* **Work item**: Only the lines from the line containing "The height and width of the screenshot is (707, 1075)." to the end of the records, both included, belong in the answer, copied exactly.

* **Given records**:
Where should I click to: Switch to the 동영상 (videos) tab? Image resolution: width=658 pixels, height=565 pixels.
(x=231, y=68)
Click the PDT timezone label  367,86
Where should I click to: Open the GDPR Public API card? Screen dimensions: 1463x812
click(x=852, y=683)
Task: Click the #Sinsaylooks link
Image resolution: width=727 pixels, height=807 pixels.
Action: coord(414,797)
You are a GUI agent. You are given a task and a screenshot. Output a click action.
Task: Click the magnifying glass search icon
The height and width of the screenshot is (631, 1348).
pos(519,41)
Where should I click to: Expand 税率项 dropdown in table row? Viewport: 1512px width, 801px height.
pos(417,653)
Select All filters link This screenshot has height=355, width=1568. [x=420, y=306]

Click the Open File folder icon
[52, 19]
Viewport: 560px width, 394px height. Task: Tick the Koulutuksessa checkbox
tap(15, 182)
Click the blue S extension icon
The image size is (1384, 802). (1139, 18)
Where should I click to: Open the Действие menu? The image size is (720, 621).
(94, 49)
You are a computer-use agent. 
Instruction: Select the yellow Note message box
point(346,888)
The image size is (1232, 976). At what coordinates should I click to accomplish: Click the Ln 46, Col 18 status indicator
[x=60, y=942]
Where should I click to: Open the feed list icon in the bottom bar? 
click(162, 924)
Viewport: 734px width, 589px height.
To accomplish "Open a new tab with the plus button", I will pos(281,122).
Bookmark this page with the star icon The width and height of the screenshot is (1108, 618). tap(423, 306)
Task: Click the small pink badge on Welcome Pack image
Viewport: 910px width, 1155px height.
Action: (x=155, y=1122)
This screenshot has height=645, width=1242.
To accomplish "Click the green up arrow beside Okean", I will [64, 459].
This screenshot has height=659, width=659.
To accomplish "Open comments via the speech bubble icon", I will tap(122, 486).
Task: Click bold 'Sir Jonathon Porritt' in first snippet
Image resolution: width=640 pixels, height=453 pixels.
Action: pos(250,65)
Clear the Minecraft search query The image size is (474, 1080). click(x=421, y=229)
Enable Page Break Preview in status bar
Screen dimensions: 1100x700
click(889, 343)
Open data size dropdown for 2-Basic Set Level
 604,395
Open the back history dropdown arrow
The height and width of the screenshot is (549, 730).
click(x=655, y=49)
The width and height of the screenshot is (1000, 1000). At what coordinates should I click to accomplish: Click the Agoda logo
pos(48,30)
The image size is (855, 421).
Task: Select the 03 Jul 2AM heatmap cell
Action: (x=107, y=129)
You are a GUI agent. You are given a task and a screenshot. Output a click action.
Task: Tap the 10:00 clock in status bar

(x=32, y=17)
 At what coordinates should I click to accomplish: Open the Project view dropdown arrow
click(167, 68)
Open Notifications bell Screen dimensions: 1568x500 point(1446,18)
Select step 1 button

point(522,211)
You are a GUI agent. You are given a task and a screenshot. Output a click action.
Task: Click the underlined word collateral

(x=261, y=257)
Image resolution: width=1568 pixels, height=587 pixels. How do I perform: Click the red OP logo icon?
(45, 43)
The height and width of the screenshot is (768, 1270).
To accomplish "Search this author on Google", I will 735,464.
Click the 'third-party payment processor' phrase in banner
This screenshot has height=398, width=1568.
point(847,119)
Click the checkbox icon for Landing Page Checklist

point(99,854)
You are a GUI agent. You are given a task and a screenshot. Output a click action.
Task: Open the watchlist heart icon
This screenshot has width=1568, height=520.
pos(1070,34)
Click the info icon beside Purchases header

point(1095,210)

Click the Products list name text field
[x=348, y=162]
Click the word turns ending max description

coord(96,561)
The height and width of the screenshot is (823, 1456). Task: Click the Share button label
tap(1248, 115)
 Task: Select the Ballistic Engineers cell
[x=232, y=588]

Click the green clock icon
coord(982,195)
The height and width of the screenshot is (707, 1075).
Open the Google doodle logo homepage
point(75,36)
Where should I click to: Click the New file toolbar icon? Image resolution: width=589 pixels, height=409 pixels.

* **Written reply**:
The height and width of the screenshot is (707, 1075).
Open the Google doodle logo homepage
point(75,36)
Where should I click to: Click the New file toolbar icon? Image resolution: width=589 pixels, height=409 pixels.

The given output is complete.